I have seen good right backs in my time. I have been to Rome and seen Cafu, I have been to Daisy Hill and seen Nicky Hunt. I have seen Daniel Alves on the telly, I have seen Gary Neville in the Millgate, Bury. All top class right backs, but none are a patch on the best right back of my lifetime: Neil Cox.
Neil Cox was born in Scunthorpe in 1971, turning professional at his local club in 1990. He would make a mere 17 appearances for the Irons before attracting Premier League interest from Aston Villa where he would go on to spend the next three seasons.
Cox made 40 appearances for Aston Villa, and picked up the first medal of his career as a late substitute in the 1994 League Cup Final victory over Manchester United. He would move North that summer, joining Middlesbrough for £1.5m.
At that time Middlesbrough found themselves in the First Division, though had high hopes following the appointment of their new player-manager Bryan Robson. The club had been taken over by local businessman Steve Gibson previously. They would go on to win the league title in the last season at their former ground, Ayresome Park, before moving to the shiny and new BT Cellnet Stadium.
That season, Bolton Wanderers too won promotion to the Premier League following a famous 4-3 win over Reading in the Play Off Final.
Cox would remain at Middlesbrough until 1997 where he moved to Bolton following 106 appearances and three goals at the club. He would go on to make the right back position his own.
Equally proficient at defending as he was attacking, Cox was a quality signing. Despite his arrival the club was relegated to the First Division following a single season in the top flight (I would say cheated, by Everton, but that's a bit immature). Cox remained at the club and was an occasional captain when the first choice, Gudni Bergsson, was unavailable.
Cox made 51 appearances that season, including an appearance in the Play Off Final defeat against Watford. The following year saw the arrival of Sam Allardyce to replace Colin Todd, and this spelled the end of Cox's time at the club as cost-cutting measures took hold. He left the Reebok Stadium having amassed 80 appearances and seven goals.

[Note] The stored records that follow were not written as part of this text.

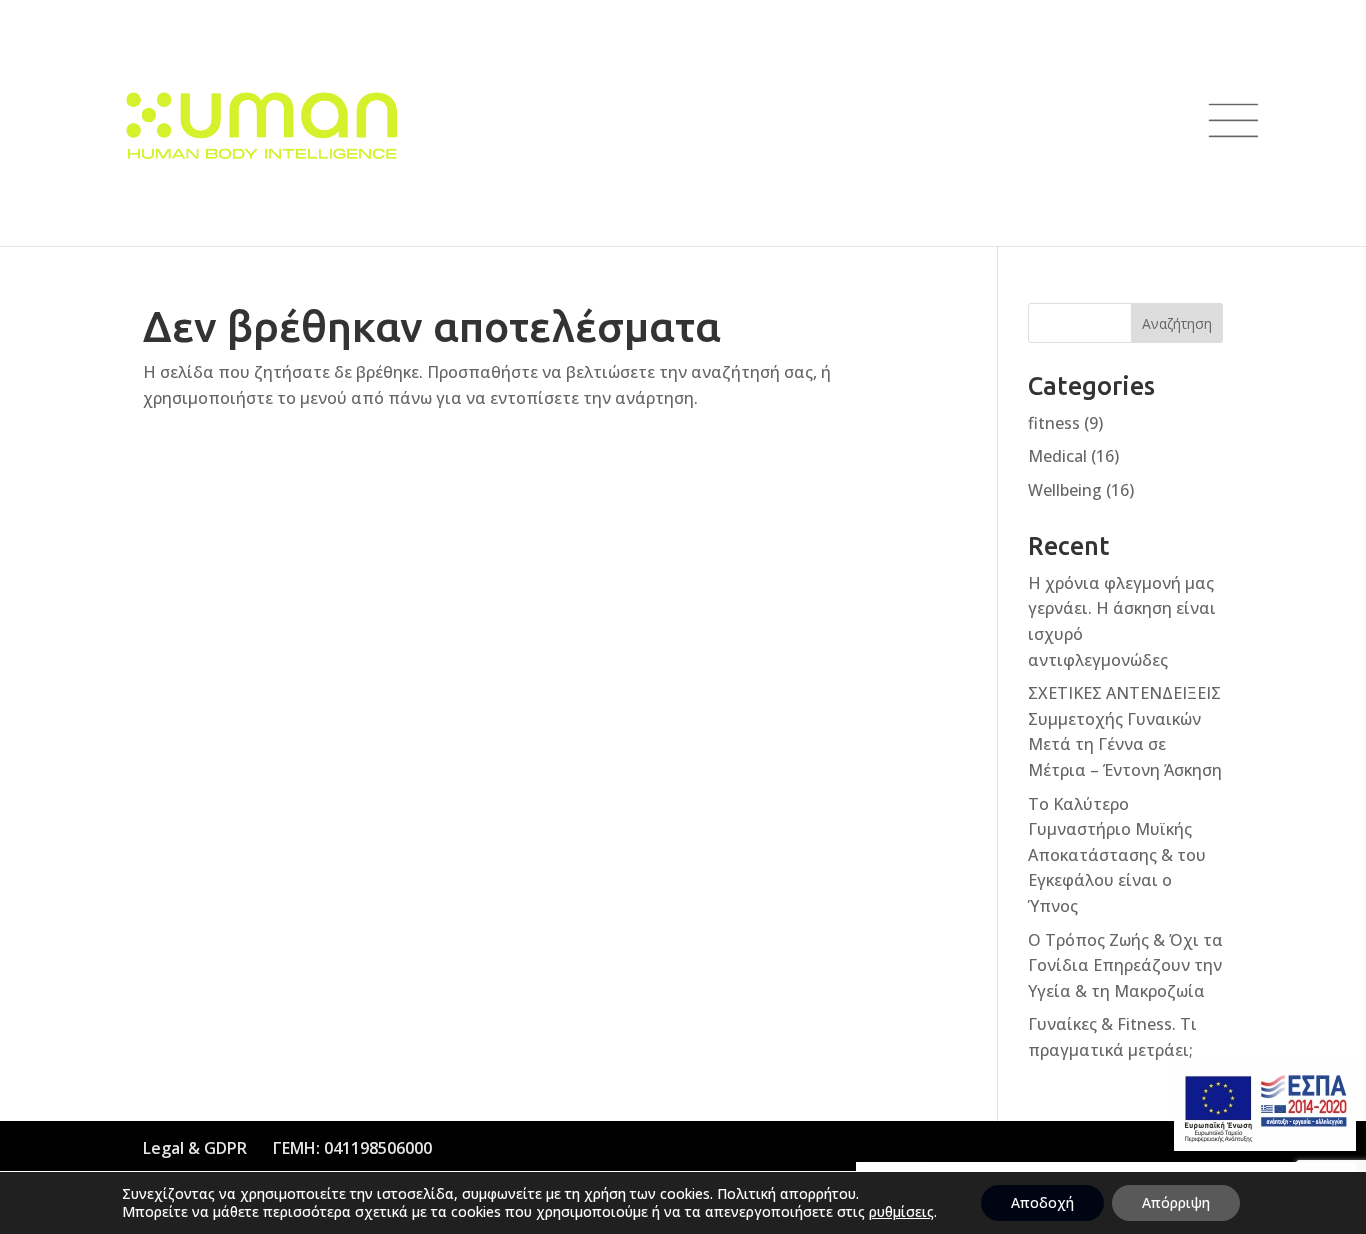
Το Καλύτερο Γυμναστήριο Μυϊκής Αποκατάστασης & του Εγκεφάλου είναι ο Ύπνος (1117, 855)
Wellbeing (1065, 490)
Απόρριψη (1176, 1202)
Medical (1057, 456)
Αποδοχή (1042, 1202)
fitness (1054, 423)
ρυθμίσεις (901, 1212)
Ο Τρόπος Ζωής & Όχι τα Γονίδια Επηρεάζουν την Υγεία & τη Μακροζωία (1125, 965)
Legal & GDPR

He was sold to Watford for £500,000 where he would go on to spend six seasons, making 219 appearances, scoring twenty goals. His first season back in the top flight came under the management of former England boss Graham Taylor, though the club was relegated at the end of the season. Taylor then retired and was succeeded by ex-Chelsea striker Gianluca Vialli. This prompted further spending and underachievement, meaning that Vialli left the club and the end of the season.
Watford's poor financial management led to hard times at the club, though the arrival of young manager Aidy Boothroyd sparked a revival which led to their promotion back to the Premier League in 2005/06. Cox was not part of his plans however, and left to join Cardiff City.
A single season in Wales yielded two goals from 27 appearances, before he was released to join Crewe Alexandra where he began to work on his coaching badges with the club's famous academy. He would spend two seasons there before retiring in 2008.
In October 2010 he returned to the game after being appointed as the new manager of Leek Town, however this would only last a single season. He did return to the field during an injury crisis, with four appearances providing a bookend to his playing career.
In 2012 he joined up with former Watford teammate Neal Ardley as the management team at AFC Wimbledon, a position he holds to this day.